BICIE I ZADAWANIE BÓLU
Tak było dawniej. Bicie powodowało strach u dzieci, niszczyło związki uczuciowe w rodzinie, a co najgorsze uczyło dzieci, że gdy same będą większe, też będą mogły zadawać ból. Dzieci, które były bite, stawały się lękliwe lub podłamane duchowo albo też odpowiadały gniewem i same podnosiły rękę na innych. Często gdy dzieci te dorastały, ich własne żony, dzieci czy też osoby postronne zbierały żniwo nagromadzonego w nich gniewu. Metody wykorzystujące przemoc są szkodliwe i nie dają żadnych korzyści.
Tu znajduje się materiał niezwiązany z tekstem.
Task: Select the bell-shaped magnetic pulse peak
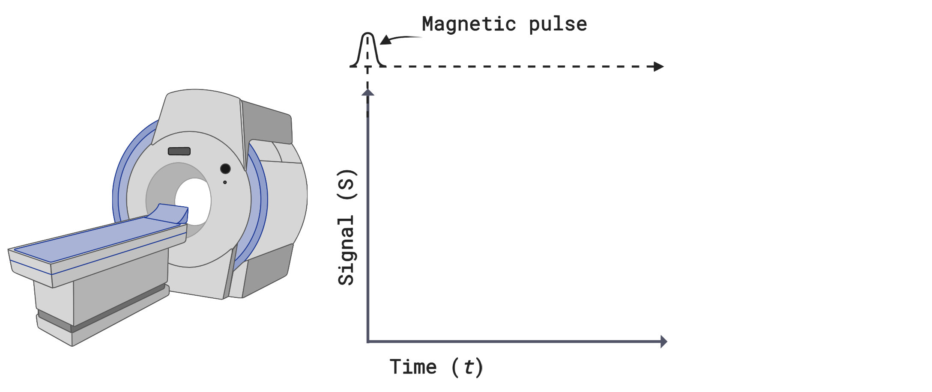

W niektórych krajach są również niezgodne z obowiązującym prawem.
ZAWSTYDZANIE I OBWINIANIE
Gdy rodzice zaczęli w latach pięćdziesiątych odchodzić od kar cielesnych, nie dysponowali w zamian żadnymi innymi metodami, a ich umiejętności w zakresie właściwego komunikowania się były niewielkie. Tak więc często wywoływali u swych dzieci poczucie wstydu, strachu czy winy – nazywając je nicponiami, przezywając milionem innych wyzwisk. Wynikiem tego było nadwątlone poczucie własnego ja, zraniona dusza. Zawstydzanie i obwinianie nie pomagało też rodzicom w zaprowadzaniu dyscypliny, ponieważ dzieci stawały się takie, jakie rodzice twierdzili, że są – a więc leniwe, głupie, samolubne, grube i tak dalej. Dzieci, które były często zawstydzane, szły następnie jedną z dwóch dróg – albo były przytłoczone poczuciem winy, albo też stawały się gniewne i buntownicze.